Could TeXmacs store source file in a readable format?

Could TeXmacs store source file in a readable format for non-ascii characters? For example, save .tm format in UTF-8 txt files with non-ascii characters as is, instead of using non-readable codes.

In Mogan, there is an experimental feature: Use UTF-8 for CJK in TM format

It is a work around. XmacsLabs are planning to design a new format called tmu (TeXmacs format with Unicode support).

2 Likes

I tried, but the saved .tm file cannot be re-opened by TeXmacs. Could this feature be added to TeXmacs? Or could UTF-8 .tm format be exchangeable?

Could this feature be added to TeXmacs?

It was added to GNU TeXmacs but it was reverted then.

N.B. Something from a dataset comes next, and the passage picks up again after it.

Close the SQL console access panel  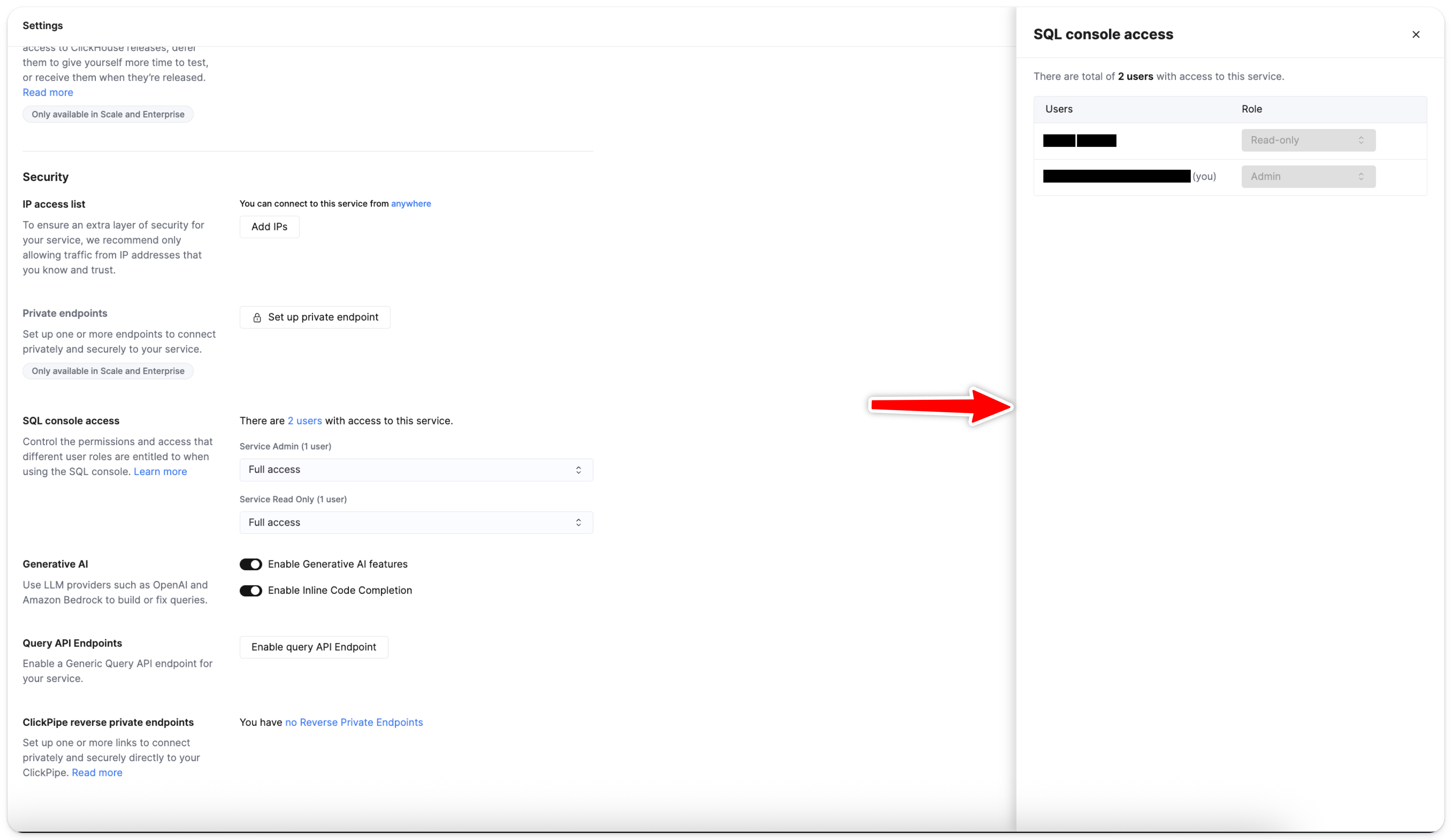pyautogui.click(x=1416, y=34)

This is experimental feature is a work-around. To be honest, the revert by Joris is absolutely correct. Because it may cause other problems.

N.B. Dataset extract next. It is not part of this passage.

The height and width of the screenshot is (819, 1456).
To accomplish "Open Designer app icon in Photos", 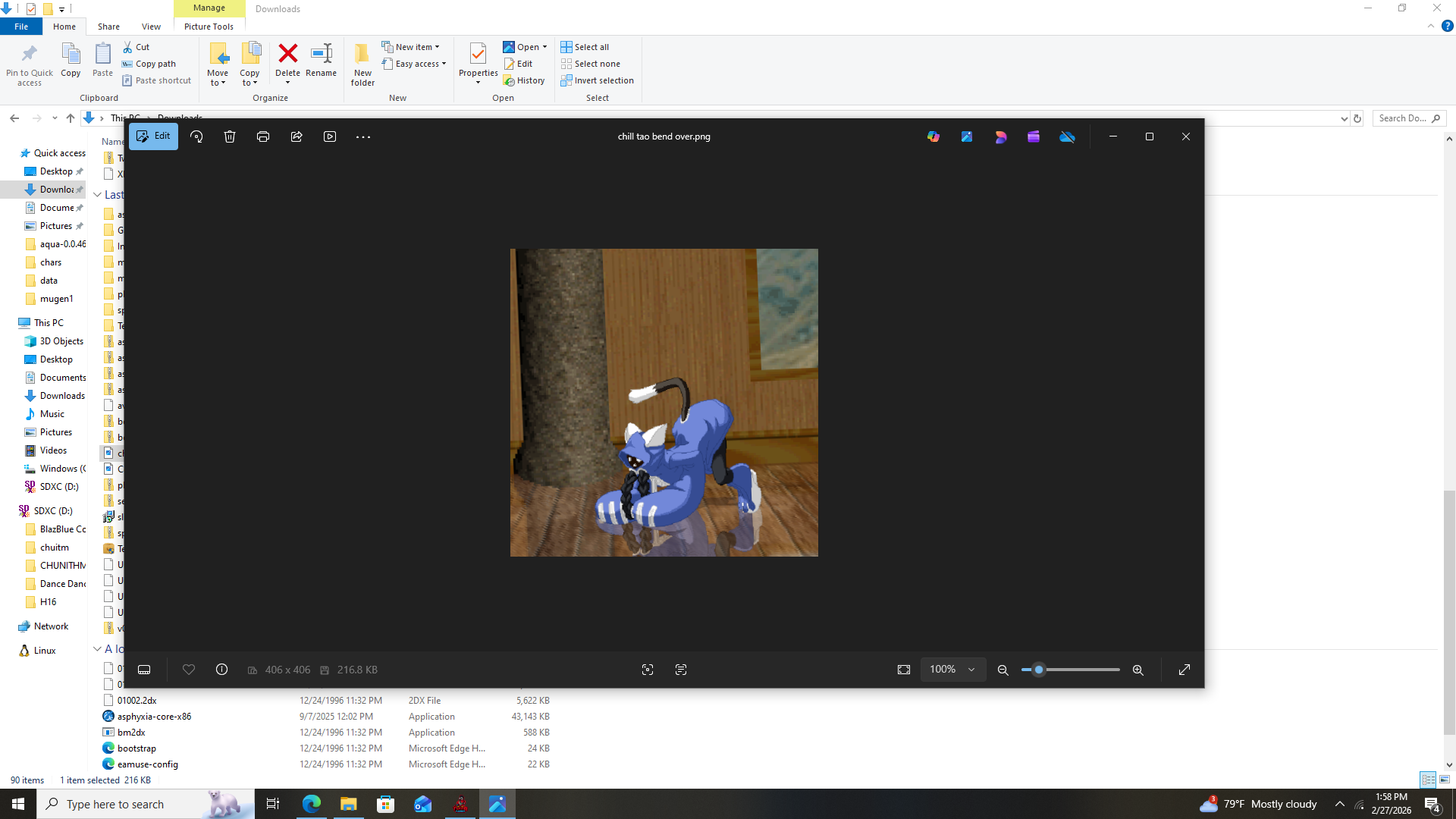I will (x=1000, y=136).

OK, I see. But it’s still a convenient feature, in my opinion, that could, for example, facilitate check or even edit the source file occasionally without openning TeXmacs.

Then I’ll give Mogan another try. Thanks for your reply.

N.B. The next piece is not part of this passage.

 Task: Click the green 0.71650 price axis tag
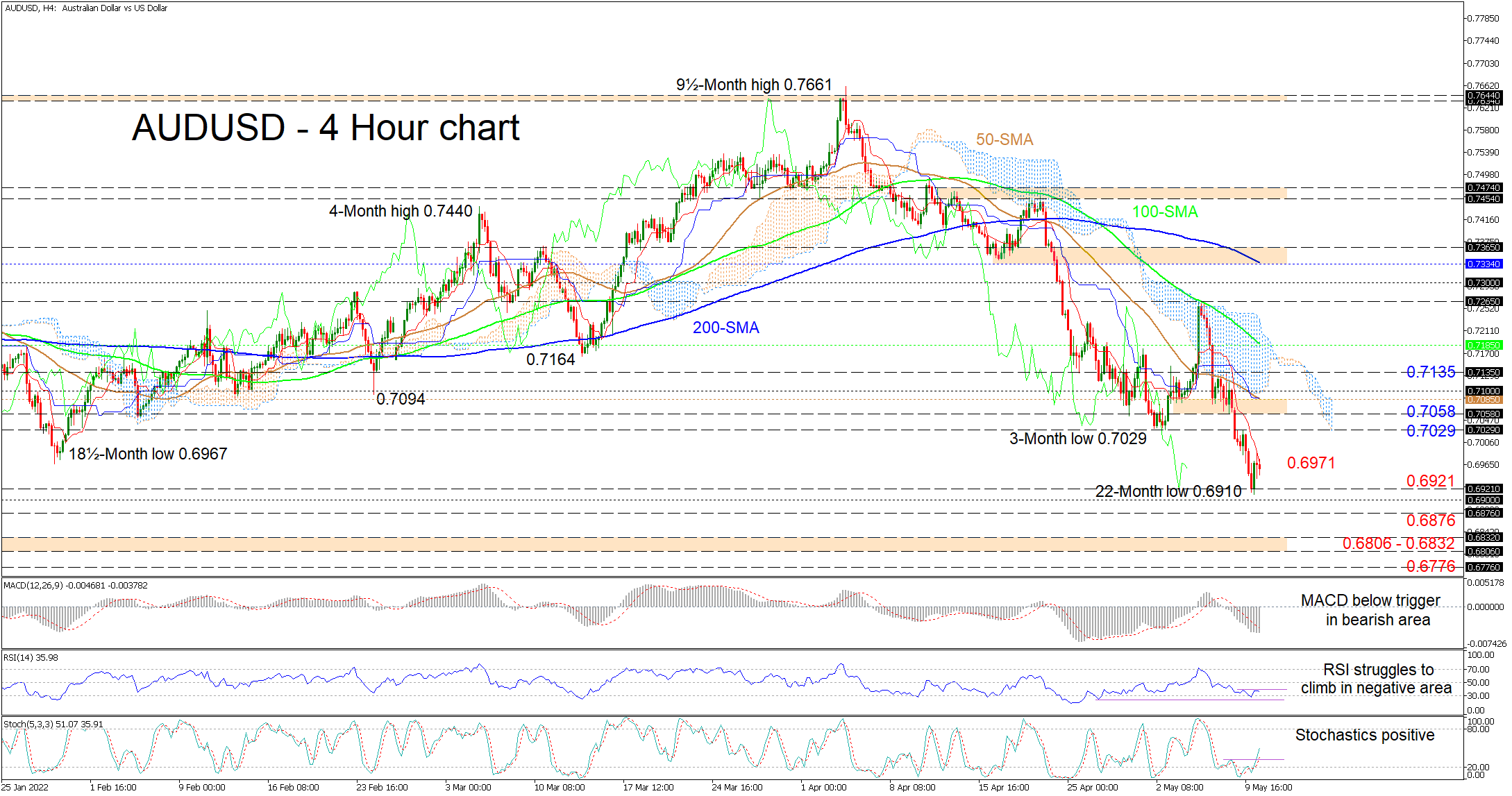coord(1484,345)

Darcy: do you remember which kind of problems it generated? I think we should aim to have sooner or later a unicode compatible format even for TeXmacs.

BTW, this was mentioned a decade ago: https://lists.gnu.org/archive/html/texmacs-dev/2012-09/msg00014.html

Yes, I’m aware of this: changing the internal workings of TeXmacs is an extensive endeavour which is not likely to happen soon. But using unicode for storing the TeXmacs files is a different matter. Upon loading the file could be converted to TeXmacs encoding and upon saving it could be converted back to utf8. This could be a first step for a gradual adoption of unicode. Since Darcy already tried, I was wondering what was going wrong.

Joris said it was “dangerous” in commit 13916. One reason I see is that saving in a new (internally utf-8) format while keeping the same file extension breaks loading these files with TeXmacs programs that are not upgraded to handle them, with no explanation for their users, as @hffqyd reports in his above comment.
Also one would need to handle the new format when copying-to-TeXmacs - pasting-from-TeXmacs, in converters, etc.

Yes, I see. Then maybe we can have an additional extension (as @darcy suggested) .tmu or .tmx which will allow us to use a new format for the data.

tm format is not in UTF-8. That’s the major problem.

If I understand correctly, the Unix-like systems do not distinguish files by extension. It seems better to record the difference in the header, say.

Yeah, but TeXmacs can still distinguish .tm from, if named as @mgubi suggested, .tmu by file extension.

But could it destroy backward compatibility to have the same extension as mentioned by @pjoyez?

I suppose a new format/file extension might be better.

If you look at tm files, you can see that the first line looks like

<TeXmacs|2.1.2>

I am not sure how TeXmacs deals with this exactly, but it seems to me that TeXmacs uses this to distinguish the file types. For example, if you save files in “TeXmacs Scheme”, you get a .stm file with initial characters being

(document (TeXmacs "2.1.2") ...

and even if you rename it as tm file, TeXmacs could recognize it.


I don’t agree with distinction by file extensions is that they are usually indicative to users, and programs should not depend on that — programs should distinguish files via contents.